Bosch takes the visor from drop-n-swivel to clear-n-smart

Back in 1924 a fellow named Hathaway invented the first sun visor, or “glare shield” in his words, which mounted to the outside of a Ford Model T. The visor as we know it moved inside in 1931 and has since developed some new modes of swinging, pivoting, and sliding, but it’s still a pretty blunt instrument in that it still blocks way more view than it does sun. Still, NHTSA data attributes sun glare to causing nearly twice as many accidents as the next nearest weather phenomenon (!). At the 2020 CES conference, Bosch is proposing the first truly high-tech improvement to this nonagenarian concept.
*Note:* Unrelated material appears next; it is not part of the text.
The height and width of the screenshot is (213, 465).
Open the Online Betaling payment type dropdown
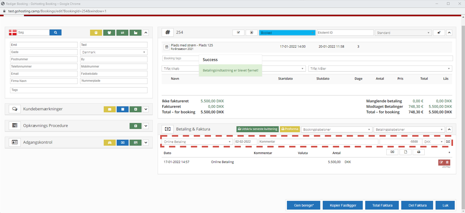(197, 142)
Instead of an opaque panel that totally blocks the driver’s view or a tinted panel that doesn’t completely obscure the painful glare of direct sunlight, Bosch is proposing a clear screen with hexagonal opaque LCD segments that function like a well-placed hand blocking only the direct path between the sun and the driver’s eyes.

Dubbed Virtual Visor, this 2020 CES Innovation Award–winning concept utilizes an occupant-monitoring camera to determine facial landmarks (eyes, nose, and mouth) and to identify shadows on the face. An algorithm using artificial intelligence then causes the segments of the LCD screen to darken, shading only the area around the driver’s eyes and tracking their position as the head or vehicle move relative to the sun. Visibility through the visor is thereby improved by some 90 percent, while the rest of the visor retains the transparency of a pair of polarized sunglasses (with polarization aligned to match that of sunglasses). Note that the system is not designed to work with other bright light sources lacking the sun’s contrast ratio.

These LCD segment hexagons measure 18mm across (and roughly 1 cm per side). This shape is more efficient than squares, allowing fewer segments to effectively shade the eyes and more of the visor to remain transparent. Obviously, the resolution is vastly lower and the screen several orders of magnitude simpler/cheaper than that of an LCD TV or computer monitor. The power draw is minimal, the total system mass is expected to be roughly equal to or just slightly more than that of a traditional opaque visor, and crash performance is expected to be equivalent.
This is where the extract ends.